As sessões no estúdio continuam.

Eu finalmente consigo compor algo após algum tempo. Nada de mais, nada criativo. Apenas mais e mais canções sobre amor e saudade. Não que eu saiba do que estou falando, não sou um especialista, não tenho absolutamente nada a acrescentar sobre um assunto tão batido, mas eu escuto mais e mais discos de rock e parece que não há outro assunto. Em nenhum gênero da música. Não é difícil escrever canções de amor, é um grande clichê. Basta pegar letras de músicas antigas e mudar algo, trocar palavras, inverter a ordem, dizer a mesma coisa de maneira distinta. As pessoas sempre gostam. Os apaixonados vão ouvir e se encantar, não importa o quão repetitivo seja. O amor é cego e, no caso da música, surdo. As canções pop banalizaram tudo a tal ponto que as pessoas se contentam em simplesmente engolir mais do mesmo. E elas repetem. Elas vivem cantarolando as letras no banho ou no carro.

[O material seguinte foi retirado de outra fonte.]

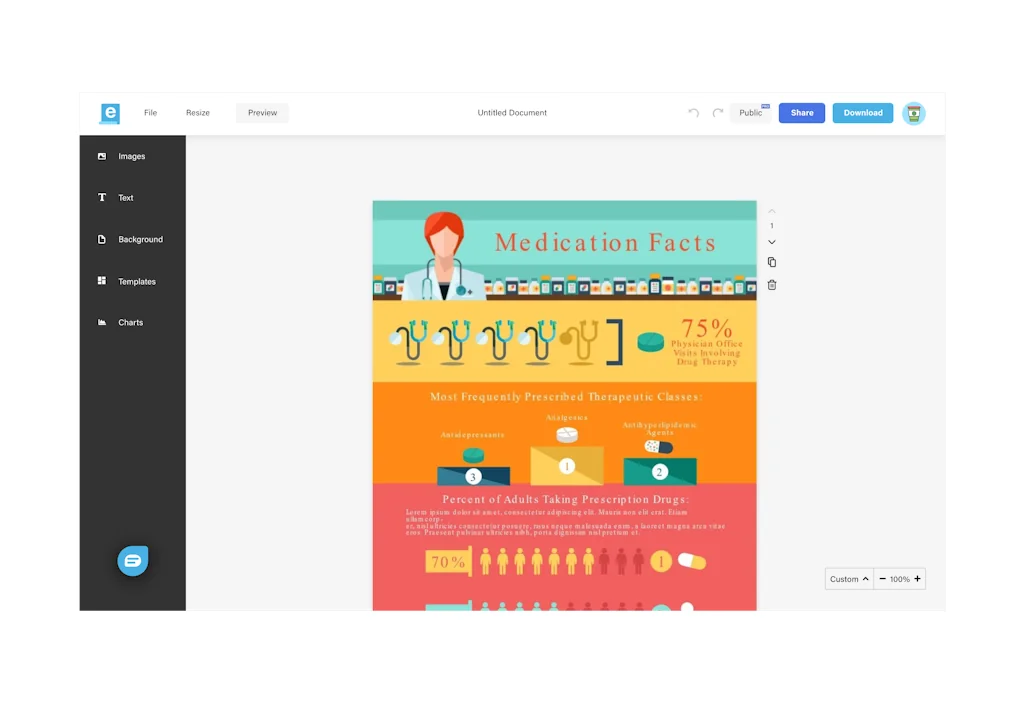The width and height of the screenshot is (1024, 704).
Task: Rename the Untitled Document title
Action: point(512,113)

Tento encontrar outras coisas sobre o que escrever. Penso em arriscar, penso em falar sobre as coisas que eu sei; a busca pela arte e o fracasso diante dela, os sonhos que não alcançamos, o medo de não ser bem sucedido e ser julgado por isso, a decepção no olhar das pessoas. Quero escrever sobre o que realmente sinto. Sei, ainda assim, que nada disso interessa a ninguém. A verdade é que não consigo escrever nada que soe verdadeiro. Então, apenas sigo a velha fórmula que, apesar de tão usada, ainda rende muito dinheiro e boas posições nas paradas. É o que o produtor e a gravadora me pedem, e eu preciso trabalhar, preciso comer, preciso pagar as contas. Também escrevo sobre aproveitar a vida e ser jovem, sobre festas e bebedeiras, sobre ter mulheres em abundância, porque sei que é o que os jovens de hoje querem ouvir, e são eles que busco desesperadamente, na tentativa de soar fresco e agradar a nova geração.

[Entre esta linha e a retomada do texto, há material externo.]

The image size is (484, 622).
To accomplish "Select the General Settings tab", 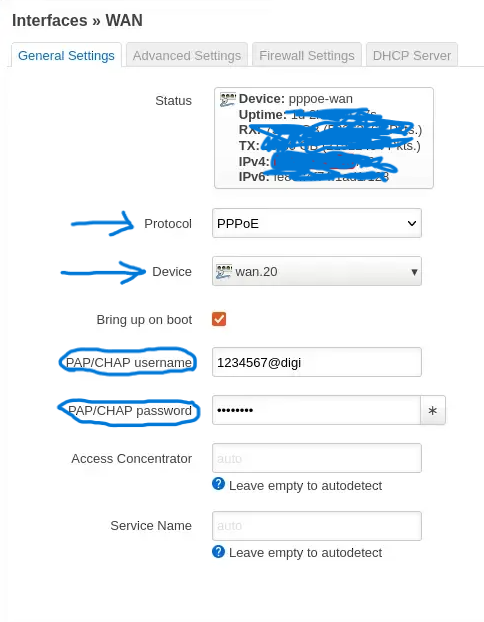I will [66, 56].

Quando a noite termina, quando o produtor vai embora, e eu permaneço sozinho no estúdio, releio o que escrevi durante o dia. Sonho em escrever letras poéticas como os caras do Legião Urbana, mas as minhas passam longe da decência. Tenho vontade de bater com a cabeça na mesa de mixagem até que ela exploda e eu possa dar um fim à minha vida miserável, que produz qualquer coisa, menos a arte verdadeira.

Entro cansado no apartamento e vou para o banho. A água desce enquanto relembro a conversa de dias atrás. Espero que ele tenha razão. Espero que minha vida mude freneticamente de uma maneira que não sobre tempo para pensar, porque é só o que tenho feito ultimamente.

— Mark Johnson ligou — me informa Ezra, dias depois, pelo telefone, e meu coração dispara. — Ele gostou das demos que mandei. Ele vai produzir você, mas têm só alguns dias disponíveis, o que vai dar apenas para...

— Duas ou três músicas — eu completo.

— Exato.

Ele tinha razão. Às vezes, as coisas demoram, mas sob a tutela dele, sempre acabam acontecendo.

— Quando ele vem?

— Na próxima semana. Ainda estaremos trabalhando nas canções com o Montana, mas podemos fazer uma pausa. Ele vai entender. A maioria dos artistas trabalha com vários produtores no mesmo álbum.

— Não estou preocupado com o Montana.

— Não seja tão duro com ele, o homem nos deu boas ideias.

— Eu apenas tenho uma boa sensação a respeito do Johnson. Ele vai dar bons frutos.

— Vamos ser sinceros, Alex: Mark é um cara de renome, ele traz fama e atenção para o seu disco. Foi por isso que fiz tanta questão em trazê-lo.

— Ele produziu Paul McCartney e Amy Winehouse.

— Eu sei quem ele é, mas, nessa indústria, o nome é tudo o que importa.

— E tudo o que não tenho.

— É apenas uma questão de tempo.

Dias se passam até que volto a receber um telefonema de Ezra para me informar que Johnson está finalmente chegando à cidade. Sugiro buscá-lo no aeroporto Tom Jobim, mas Ezra argumenta que ele não está acostumado a viagens tão longas, e provavelmente vai desejar se acomodar e descansar antes de qualquer reunião de trabalho. Combinamos de encontrá-lo no mesmo dia no hotel onde estaria hospedado, em Copacabana. Ezra me busca de táxi, e noto que nunca o vira tão animado, embora, claro, não o conheça há muito tempo.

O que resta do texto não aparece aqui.